FIN7 Exposed: The Dark Secrets of an International Hacker Syndicate
Cybersecurity researchers have uncovered a new digital infrastructure linked to the financially motivated cybercriminal group known as FIN7. This discovery was made during a joint investigation conducted by Team Cymru, Silent Push, and Stark Industries Solutions.
Uncovering FIN7’s Infrastructure
The investigation identified two threat clusters pointing to FIN7 activity. The first cluster is associated with IP addresses belonging to Post Ltd, a company reportedly based in Russia. The second cluster includes IP addresses registered to SmartApe, an Estonian company. Both clusters show inbound connections to infrastructure believed to be used by the FIN7 group.
These findings build on a previous report by Silent Push, which identified several IP addresses used exclusively to host FIN7’s infrastructure. According to the latest data, hosts linked to this cybercriminal group were likely acquired through a reseller of Stark Industries.
How FIN7 Uses Hosting Resellers
Using reseller services is a common practice in the hosting industry. Major VPS providers often offer such services, and buyers who acquire infrastructure through resellers must comply with the main company’s terms of use.
Team Cymru experts also managed to identify additional IP addresses connected to FIN7 activity. Four of these belong to Post Ltd, and three to SmartApe. The first cluster showed active outbound connections to 15 hosts previously discovered by Silent Push. The Estonian cluster was observed connecting to 16 new hosts.

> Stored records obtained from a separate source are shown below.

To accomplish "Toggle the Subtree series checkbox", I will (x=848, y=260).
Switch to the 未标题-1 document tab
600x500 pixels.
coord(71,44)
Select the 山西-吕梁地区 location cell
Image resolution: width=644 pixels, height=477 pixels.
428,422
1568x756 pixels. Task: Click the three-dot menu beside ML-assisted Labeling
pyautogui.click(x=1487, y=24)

Overlapping Infrastructure and Response
Notably, 12 hosts linked to the Post Ltd cluster were also found in the SmartApe cluster. The services for these hosts were suspended after Stark Industries disclosed the information. Metadata analysis confirmed these connections, based on TCP flag assessments and data transfer volumes.

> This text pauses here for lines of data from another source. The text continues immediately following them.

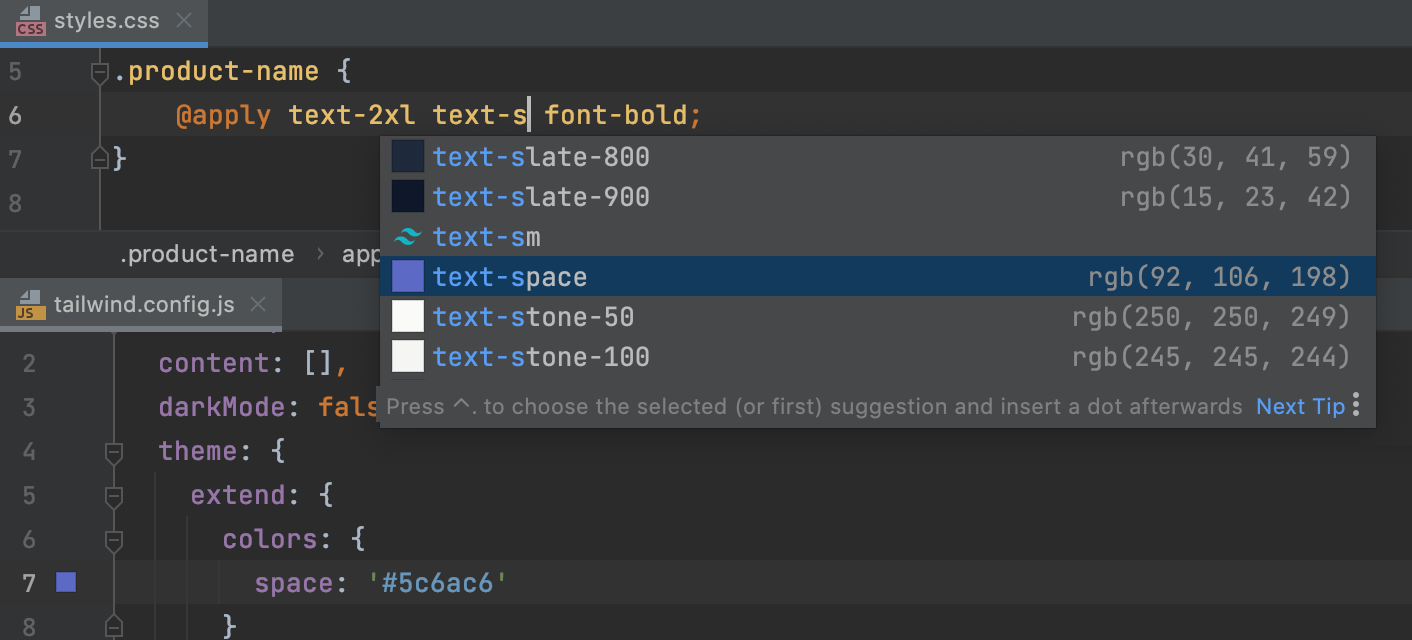Image resolution: width=1412 pixels, height=640 pixels.
Task: Collapse the .product-name rule via gutter arrow
Action: (x=100, y=70)

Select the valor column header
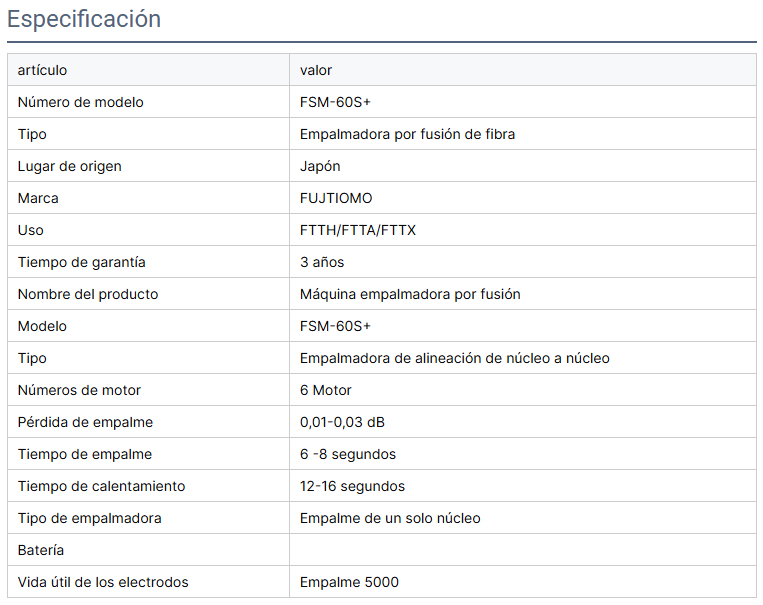[316, 70]
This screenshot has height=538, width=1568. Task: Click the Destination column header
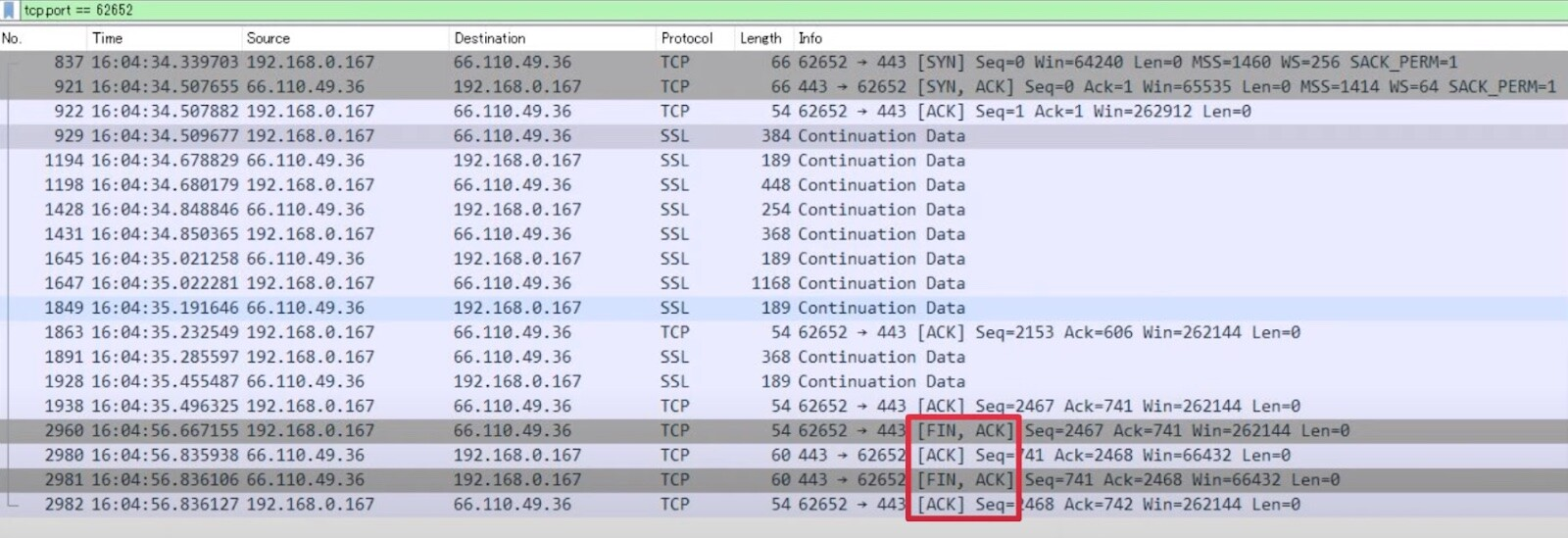[x=490, y=38]
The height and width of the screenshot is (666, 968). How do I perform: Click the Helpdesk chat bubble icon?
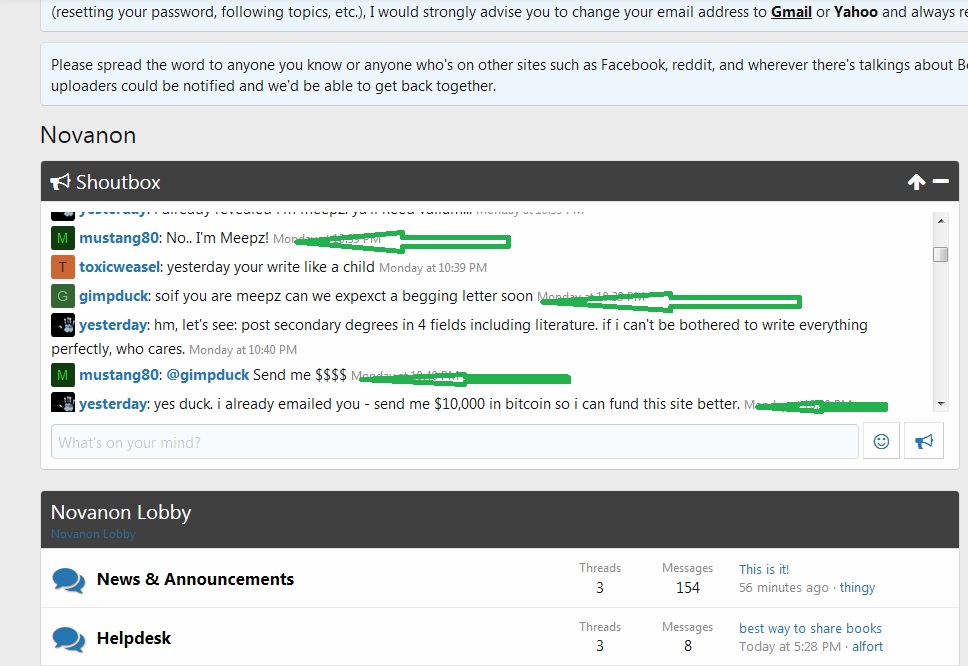(x=68, y=638)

The Importance of International Cooperation
Effectively combating cybercrime requires close cooperation between experts and organizations across different countries. Data sharing and joint investigations enable faster identification of complex attack schemes and timely responses to new threats, despite cybercriminals’ attempts to hide their activities behind numerous IP addresses and intermediary companies.